1º Adjunto: Chandra Gracias

2º Adjunto: Catarina Gonçalves

                                                                                               

Acordam na 1ª Secção Cível do Tribunal da Relação de Coimbra:

I – RELATÓRIO

AA intenta a presente ação declarativa de condenação, sob a forma de processo comum, contra BB,

Alegando em síntese:

A autora viveu em união de facto com o réu desde 1995, da qual nasceram dois filhos;

nesse ano, o réu justificou por usucapião um terreno da família e, com os rendimentos de ambos, iniciaram no mesmo a construção da casa de morada de família, a qual findou em 1997, tendo o réu participado a mesma, em seu nome exclusivo;

em 31.05.2001, constituíram a sociedade BB Ldª, da qual retiravam o proveito comum para o agregado familiar, sendo que a autora também trabalhava por conta de outrem;

 com os rendimentos de ambos adquiriram um terreno no qual fizeram edificações, tendo ainda, em conjunto, adquirido o recheio da supra referida casa de morada de família.

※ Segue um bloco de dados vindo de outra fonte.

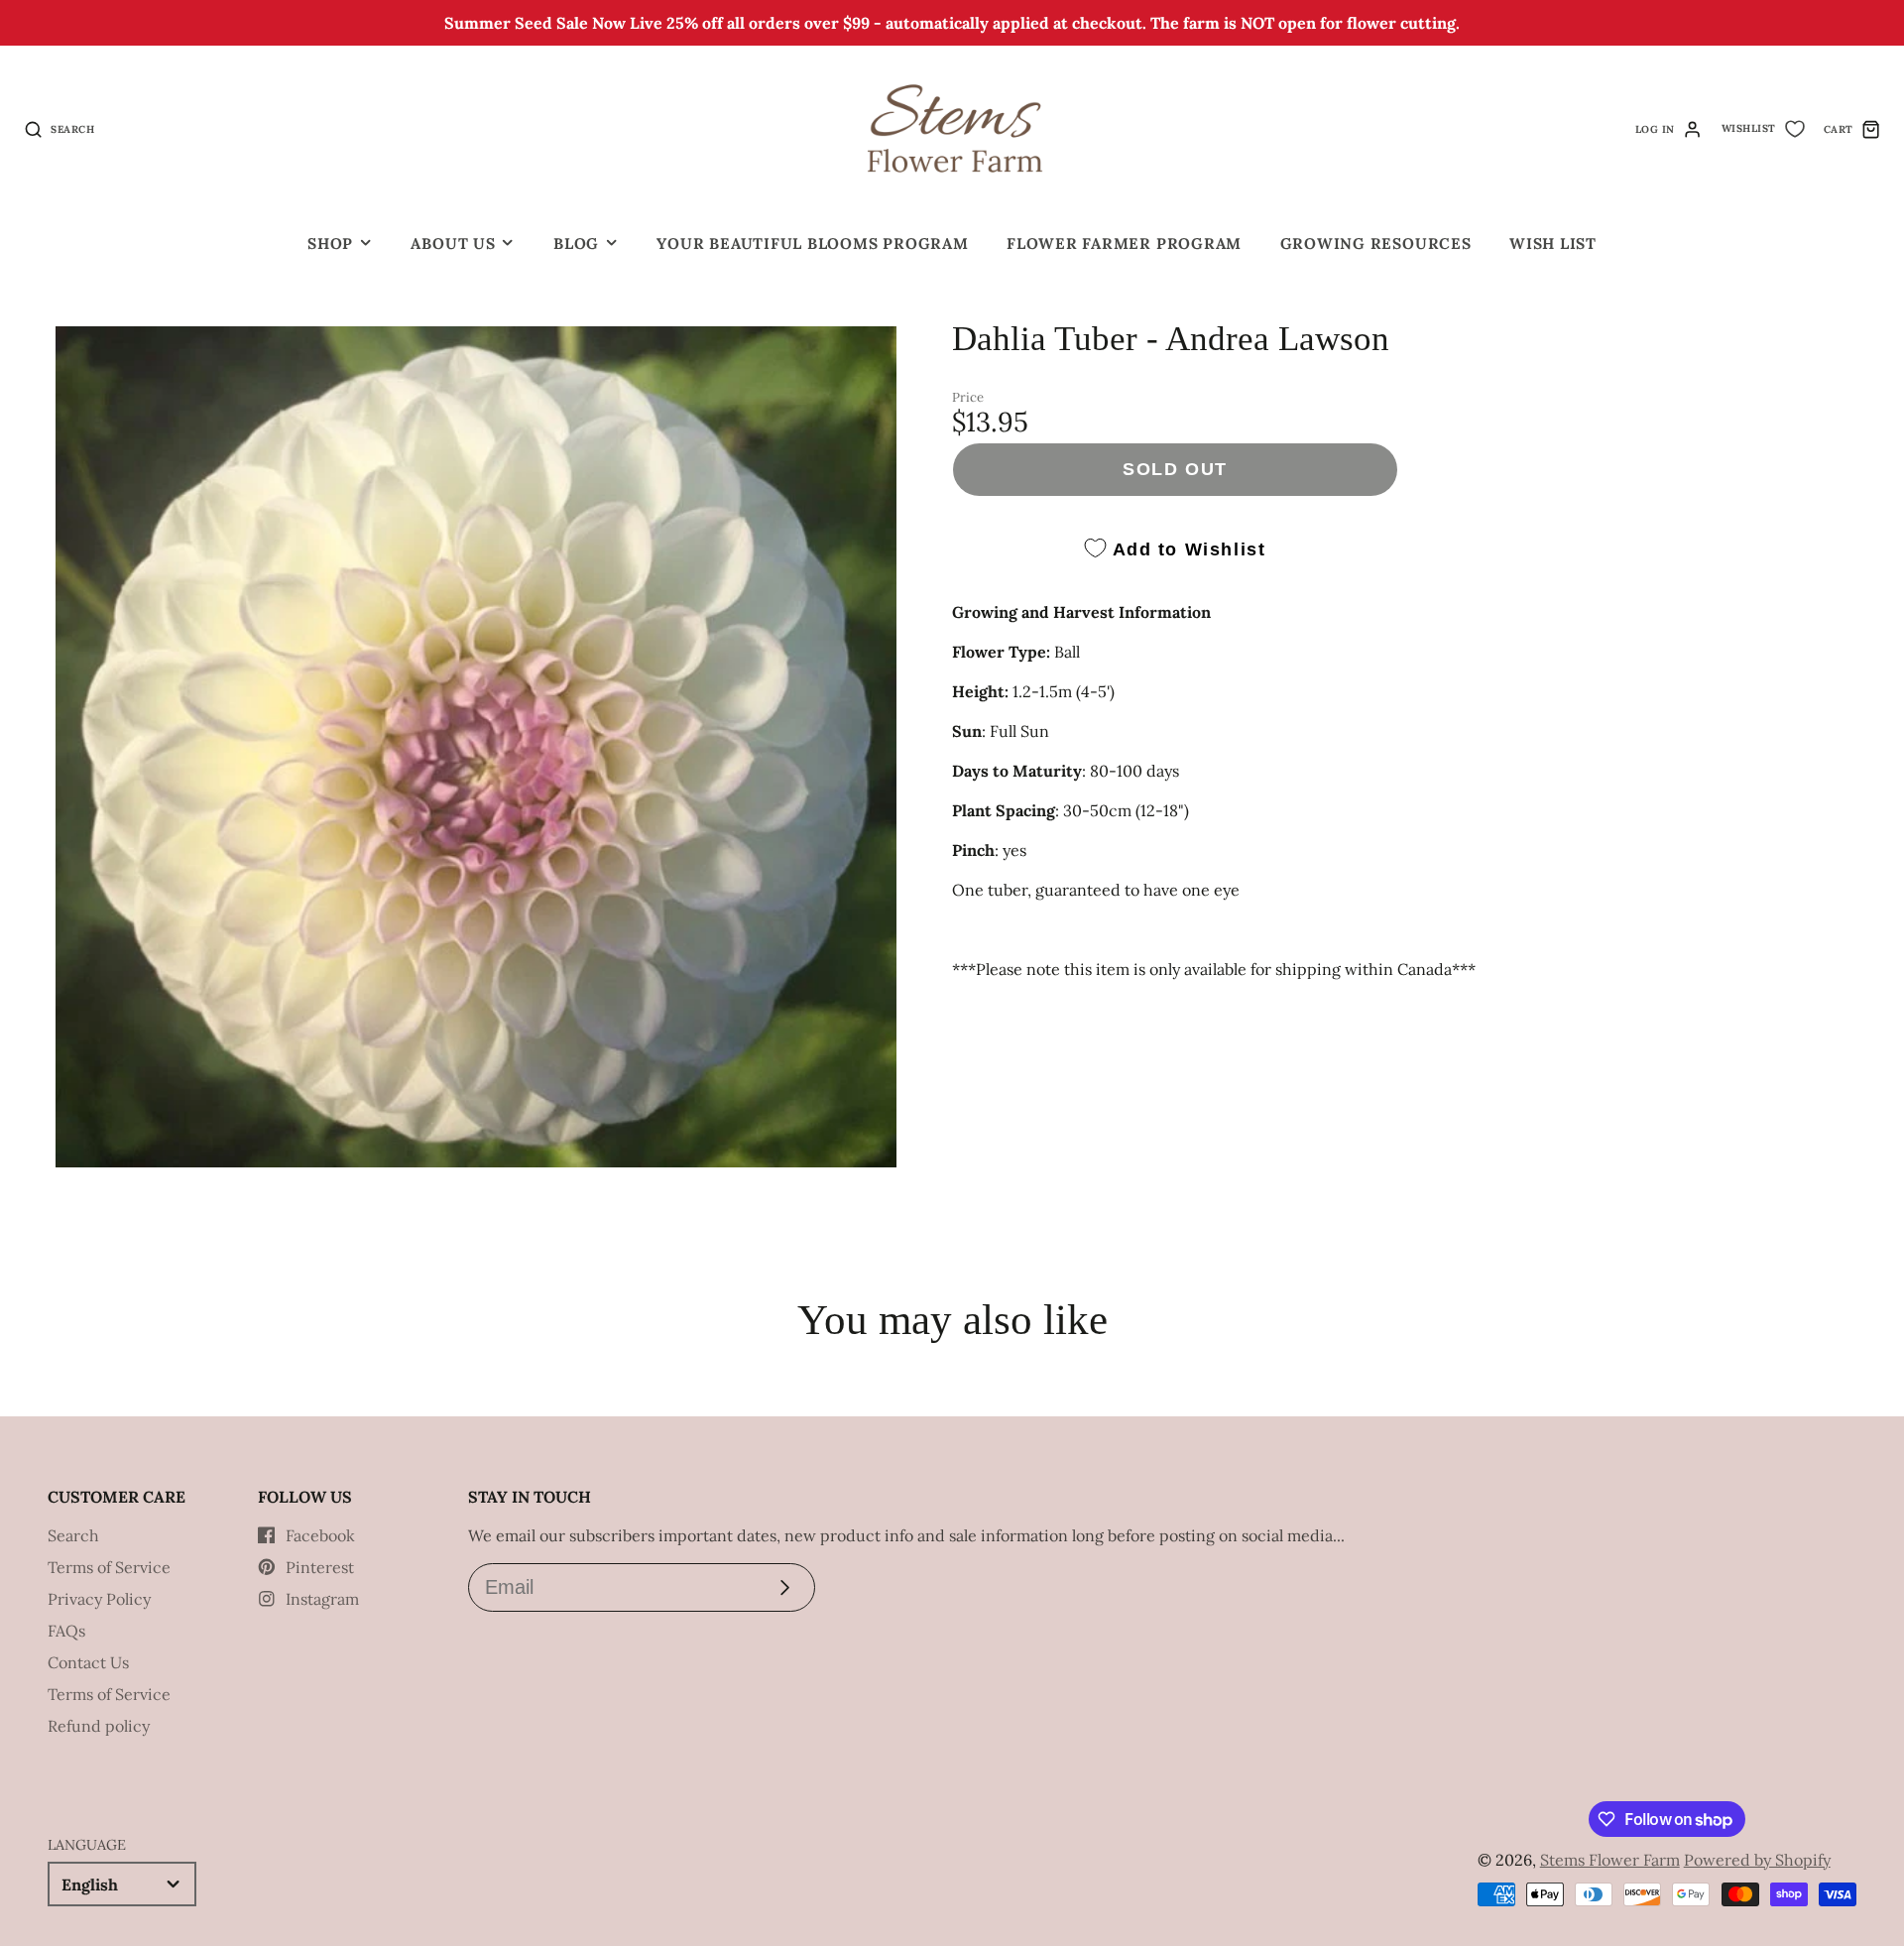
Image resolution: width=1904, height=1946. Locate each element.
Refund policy (99, 1726)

tinham contas bancária em conjunto, faziam o IRS em conjunto, tendo a relação de coabitação terminado em 2017.

Conclui, pedindo:

a) a declaração de que a autora e réu viveram em situação análoga às dos cônjuges pelo período de 22 anos.

b) se reconheça a existência de um património imobiliário comum adquirido e edificado durante o período em que Autora e Réu viveram em união de facto, nomeadamente os prédios urbanos com as matrizes prediais ...29 e ...33 da freguesia e concelho ....

c) se reconheça à Autora o direito a metade desse património imobiliário, por ter contribuído para o mesmo, pelo desempenho de trabalho remunerado, mão- de- obra da Autora e ainda as tarefas domésticas em prol do agregado familiar durante o período em que viveram em união de facto.

d) seja reconhecido à Autora o direito a metade do recheio da casa de morada de família e dependências.

e) a condenação do Réu a reconhecer a compropriedade do aludido património mobiliário e imobiliário procedendo-se a legalização do prédio inscrevendo-a a Autora como proprietária;

ou, em alternativa,

f) a condenação do réu a restituir, sob pena de enriquecimento sem causa, o valor correspondente a metade do valor que se vier a apurar dos aludidos imoveis, móveis e demais quantias aventadas, e que se estima no valor mínimo de € 61. 698,77 atento o valor patrimonial tributário

g) a condenação do réu no pagamento de juros de mora desde até integral pagamento após citação da presente ação.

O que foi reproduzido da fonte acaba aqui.